Interview with Mahmood Reza Amiry-Moghaddam
Professor in Medicine and Head of the Laboratory of Molecular Neuroscience at the University of Oslo.
Group leader, Laboratory for Molecular Neuroscience
Research Director, Section for Biology and Medicine, Oxysolutions
Leader and spokesperson for the non-governmental organization “Iran Human Rights”
1. What inspired you to pursue neuroscience as a career?
Well, as a student I didn’t have being a neuroscientist as my goal. I started doing science in a neuroscience lab at the University of Oslo, besides my studies when I was a third year medical student in 1991. My first project was to look at the role of taurine in kidney tubule cells. While I was presenting my first poster at the International Congress in nephrology (Jerusalem), I saw another poster on the first water channel expressed in the same tubule cells as taurine was according to my results. Then I got interested in water channels, and later when the first water channel was identified in the brain our group (which had neuroscience as its main topic) started working on water channels in the brain. After finishing my medical studies and internship, I started doing PhD on the role of aquaporin-4 (AQP4) water channel in the brain. That’s how I became familiar with the brain, and especially how little we know about the brain and how fascinating organ it is.

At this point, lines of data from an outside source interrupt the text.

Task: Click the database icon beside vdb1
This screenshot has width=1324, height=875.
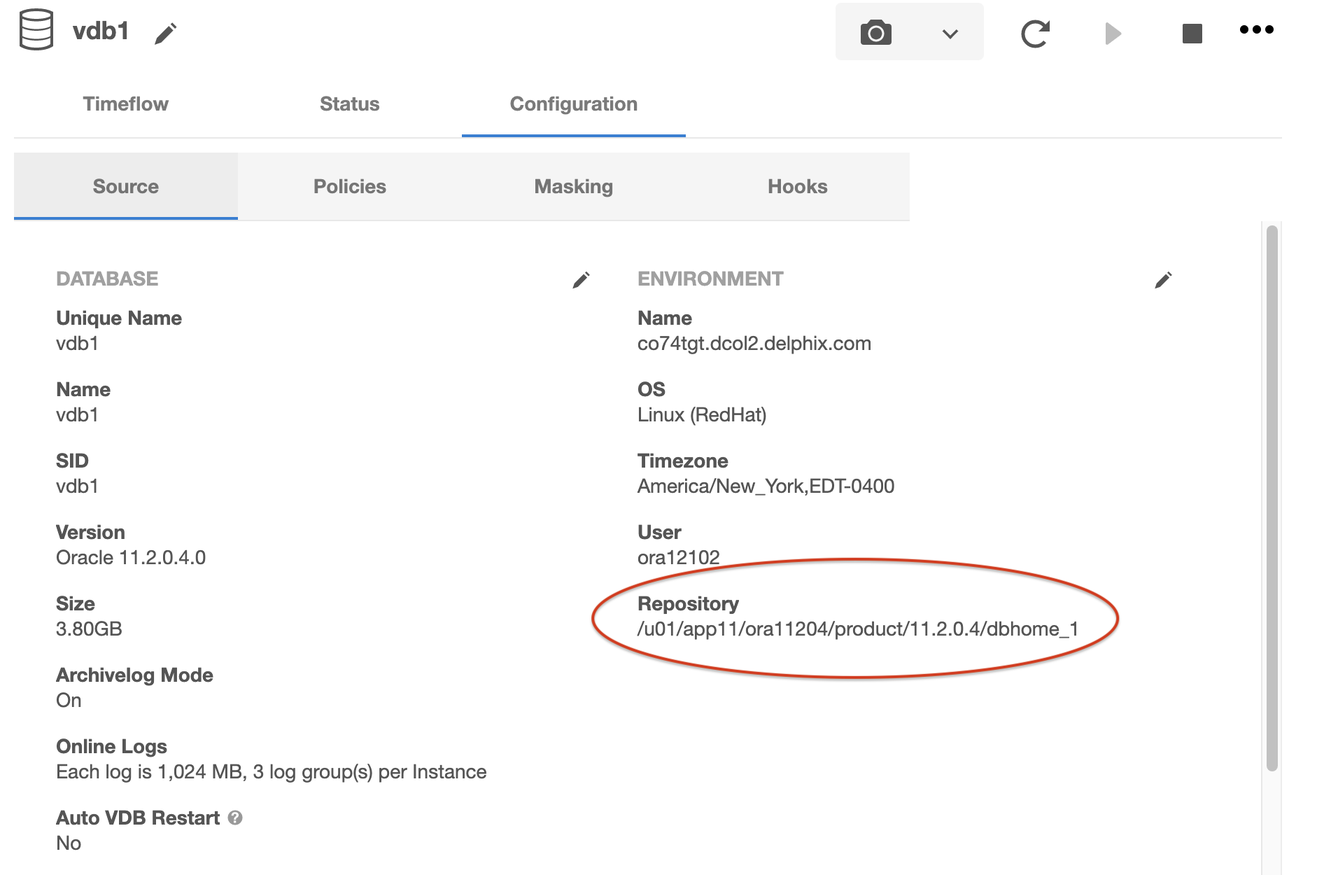Action: tap(34, 29)
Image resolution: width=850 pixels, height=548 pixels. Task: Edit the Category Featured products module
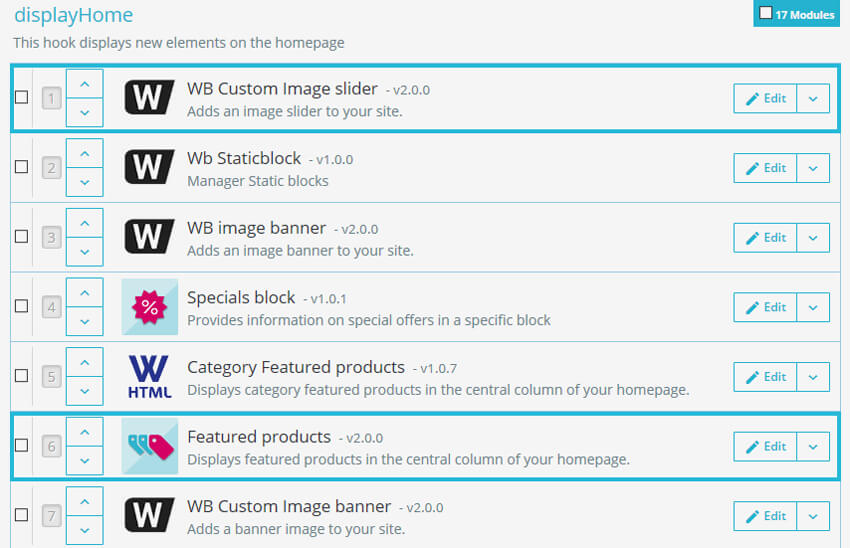[765, 377]
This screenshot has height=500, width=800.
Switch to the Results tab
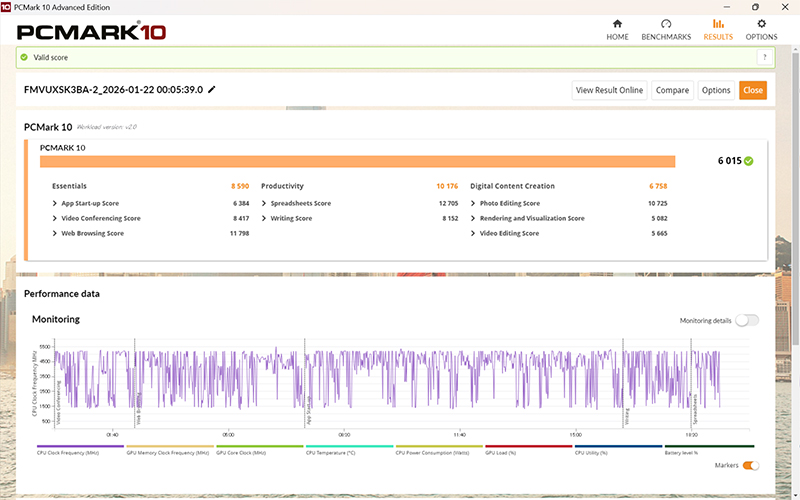(717, 29)
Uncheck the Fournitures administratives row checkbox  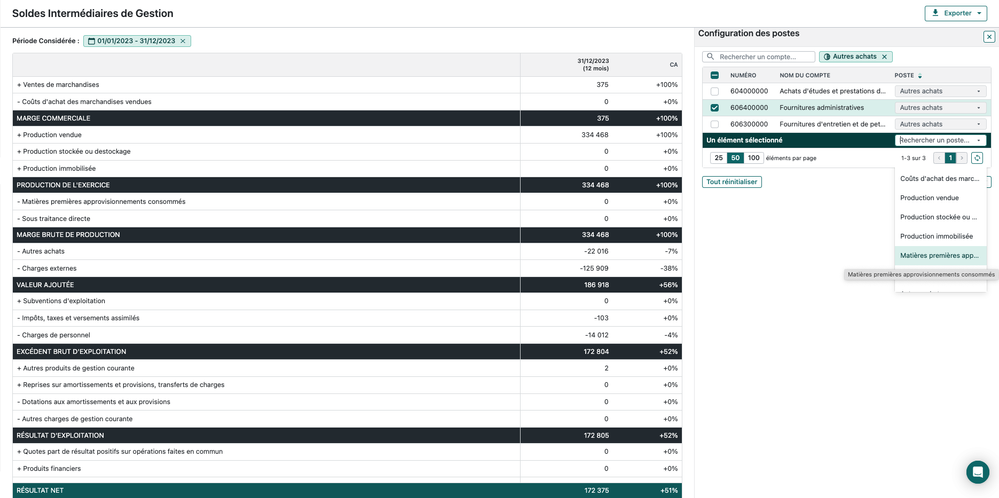pos(714,108)
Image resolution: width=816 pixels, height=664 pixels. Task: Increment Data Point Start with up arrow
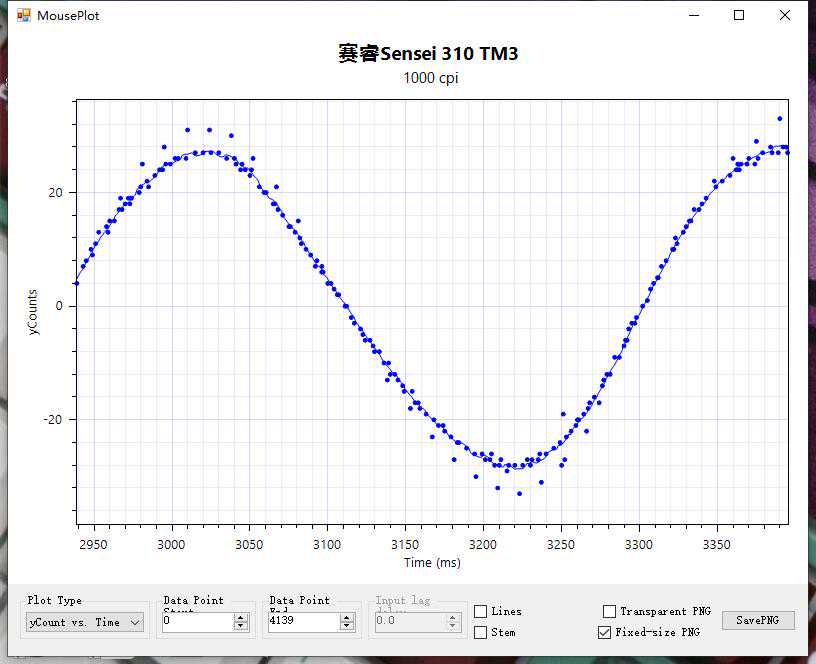241,617
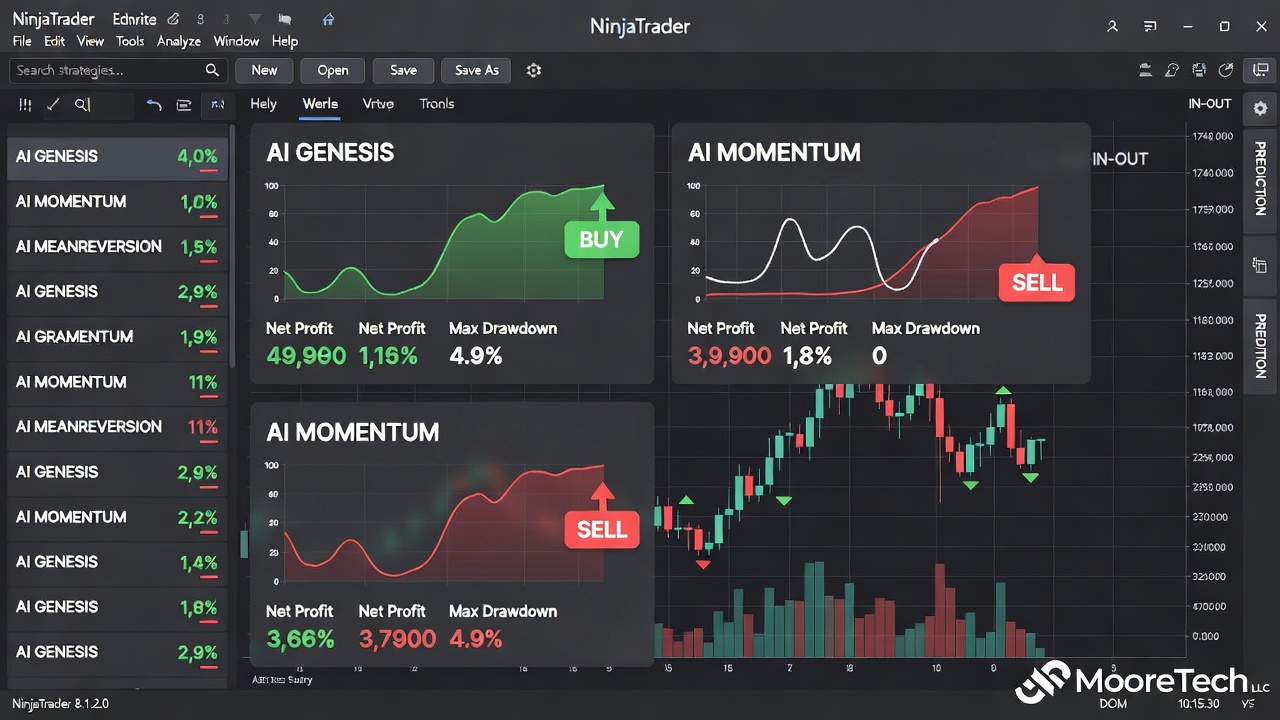Select the AI MEANREVERSION 1,5% strategy entry
Screen dimensions: 1280x720
115,247
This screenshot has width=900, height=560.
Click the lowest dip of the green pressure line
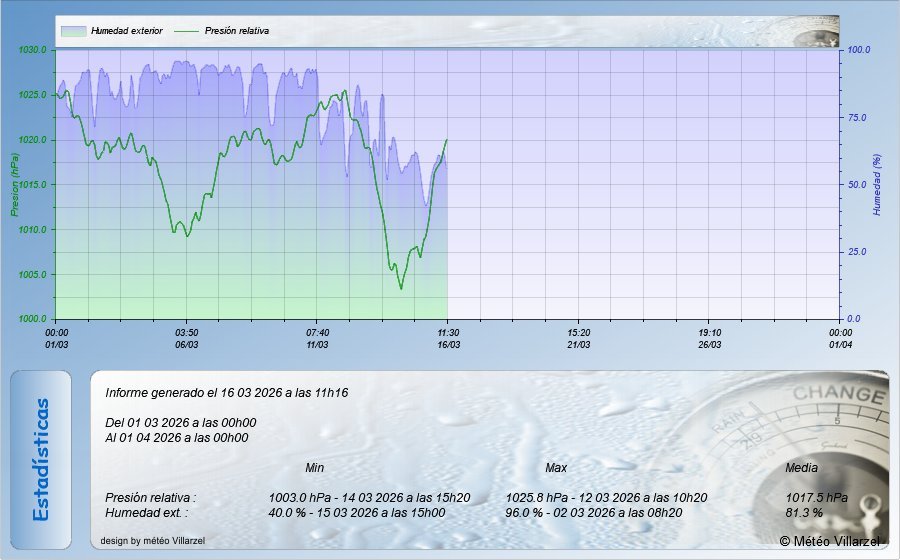[401, 289]
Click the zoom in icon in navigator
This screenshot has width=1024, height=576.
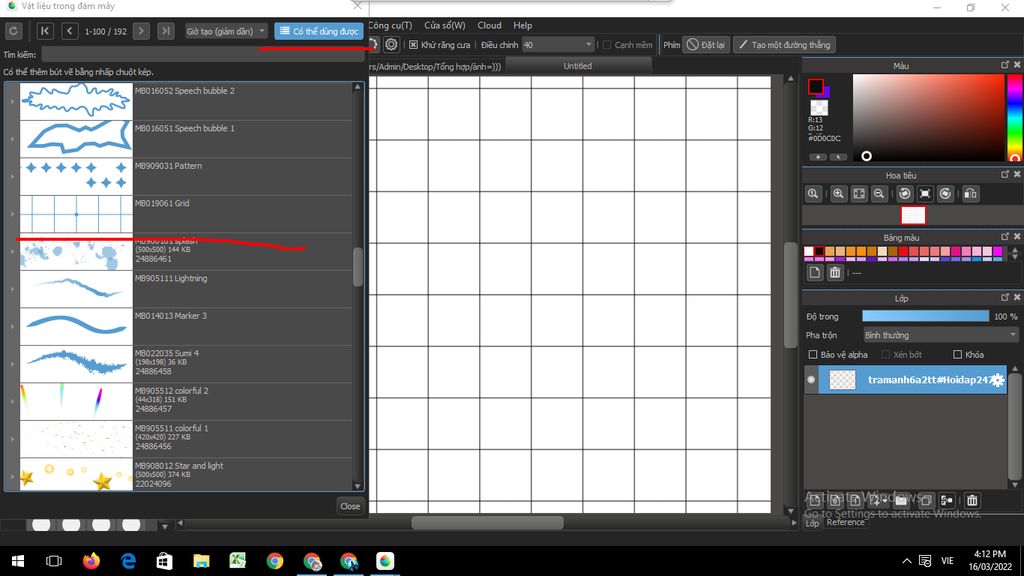point(838,193)
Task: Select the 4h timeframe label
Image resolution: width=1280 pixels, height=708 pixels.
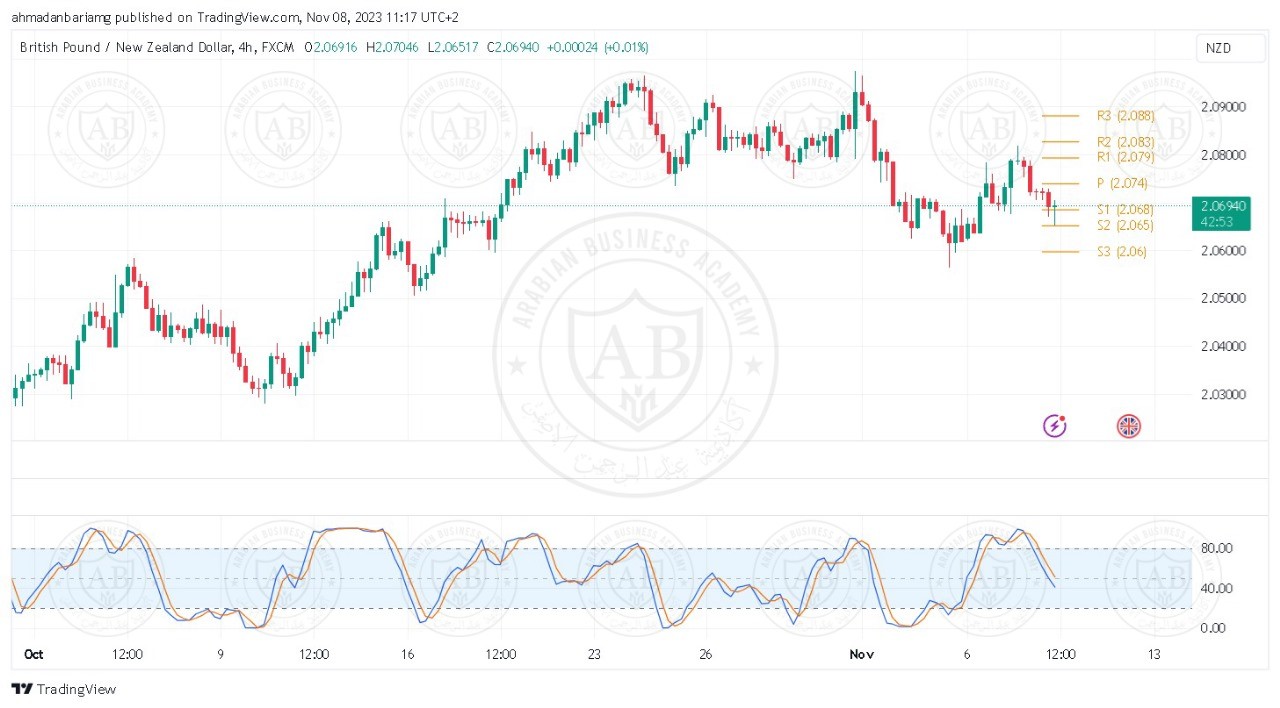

2. What do you think is the most important goal of neuroscience research?
Compared to the other organs in the body, we still know very little about the brain. Besides, there are very few treatments for the diseases that affect the brain, both neurological and psychiatric diseases. Most of the current treatments are symptomatic and none of them aims at curing the disease. I think the reason is that we still know too little about how the brain works and eeven less about the molecular mechanisms behind brain diseases. On the other hand we see that with an increasingly ageing population, more and more people will suffer from brain diseases. Diseases such as Parkinson’s and Alzheimer’s disease are becoming even more common than before. And we still don’t know how these diseases start, why they start and how can we stop them. So I think the most important goal of neuroscience research is to identify the mechanisms behind the diseases which affect the brain. To do that we need to learn more about how the brain works, both at cellular and organ level. Fortunately, we have more tools to explore the brain now than we had just 15 years ago.
3. What are the main topics and goals of your research?
I am still trying to find out what the function of Aquaporin-4 (AQP4) water channels in the brain are. AQP4 is one of the most abundant proteins in the human brain and we still do not know what its physiological functions are. But we are getting there. My research is also focused on the role of astrocytes in the brain. Astrocytes are one of the most abundant cells in the human brain but have not received the attention they deserve in the neuroscience research. Most of the focus have naturally been on the neurons. I think astrocytes and the other glial cells play a much more important role in normal brain function as well as in the development of brain diseases than what we have thought previously. Concerning diseases, I am working on several projects addressing how neurodegenerative diseases such as Parkinson’s disease develop. So Parkinson’s disease and especially the role of astrocytes in this disease are important topics of my research.
4. What accomplishment do you think is the most important out of your own research?
So far, I think my research has contributed in elucidating the role of AQP4 water channels in formation of brain oedema. Brain, like other organs swells upon injury. But brain swelling is fatal as the brain is encaged in a rigid skull with little space to swell. We have found that AQP4 water channels are a major route for water to enter the brain during brain oedema formation. This will hopefully lead to development of new drugs to stop formation of brain oedema.
5. What do you hope to accomplish in the next 10 years in the field of neuroscience?
I hope to contribute significantly to elucidate the role of astrocytes in development of neurodegenerative disorders such as Parkinson’s disease. And of course, to find out why brain has so much of the water channels protein AQP4.
Bonus question: What is your advice to a teenager who wants to learn more about neuroscience?
I think science in general and neuroscience in particular is fascinating. Anyone who gets the opportunity to do neuroscience is extremely privileged. Through science, we can make the world a better place. So my advice would be to be to read, be curious and ask questions. With today’s technology, you can reach out to anyone you like.